Config Server -> Service reads config on startup/refresh
Tools: Spring Cloud Config, Consul, etcd
Pattern Selection Decision Tree
Q1: How to split the monolith?
-> Simple business logic? Use Decompose by Business Capability
-> Complex domain? Use Decompose by Subdomain (DDD)
Q2: How do services communicate?
-> Need immediate response? Use Sync (API Gateway)
-> Can wait? Use Async (Event-Driven)
Q3: How to handle service failures?
-> Use Retry + Circuit Breaker + Timeout + Fallback
Q4: How to manage distributed transactions?

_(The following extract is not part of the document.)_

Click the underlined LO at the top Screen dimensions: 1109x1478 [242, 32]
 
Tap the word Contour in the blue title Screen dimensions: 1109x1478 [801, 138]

-> Simple workflow? Use Saga Choreography
-> Complex workflow? Use Saga Orchestration
Q5: Read vs Write performance issues?
-> Use CQRS + Event Sourcing
Q6: Need to share cross-cutting concerns?
-> Use Sidecar pattern
Q7: How to find services dynamically?
-> Use Service Discovery
Pattern Summary Table
| Category | Pattern | When to Use |
|---|---|---|
| Decomposition | Business Capability | Simple business logic, clear boundaries |
| Decomposition | Subdomain (DDD) | Complex domain, domain experts available |
| Integration | API Gateway | Multiple clients, need centralized auth/routing |
| Integration | Circuit Breaker | Prevent cascading failures |
| Data Management | Database per Service | Always - non-negotiable for true microservices |
| Data Management | Saga | Distributed transactions across services |
| Data Management | CQRS | Different read/write performance needs |
| Observability | Distributed Tracing | Debugging requests across service boundaries |
| Cross-cutting | Sidecar | Shared concerns across services |
"Database per service is non-negotiable. If services share a database, you don't have microservices - you have a distributed monolith with extra network calls. The Circuit Breaker pattern is your first line of defense against cascading failures."
Key Takeaways
- Decomposition first - get your boundaries right before building
- API Gateway is the entry point for all external traffic
- Circuit Breakers are mandatory for production systems
- Database per Service - no exceptions
- Saga for distributed transactions, CQRS for read/write separation
- Observability (tracing, logs, metrics) is not optional
- Sidecar pattern for infrastructure concerns
"Patterns are solutions to recurring problems, not mandatory prescriptions. The best architecture selectively applies patterns based on actual needs, not theoretical elegance. Start simple, add patterns only when you feel the pain they solve."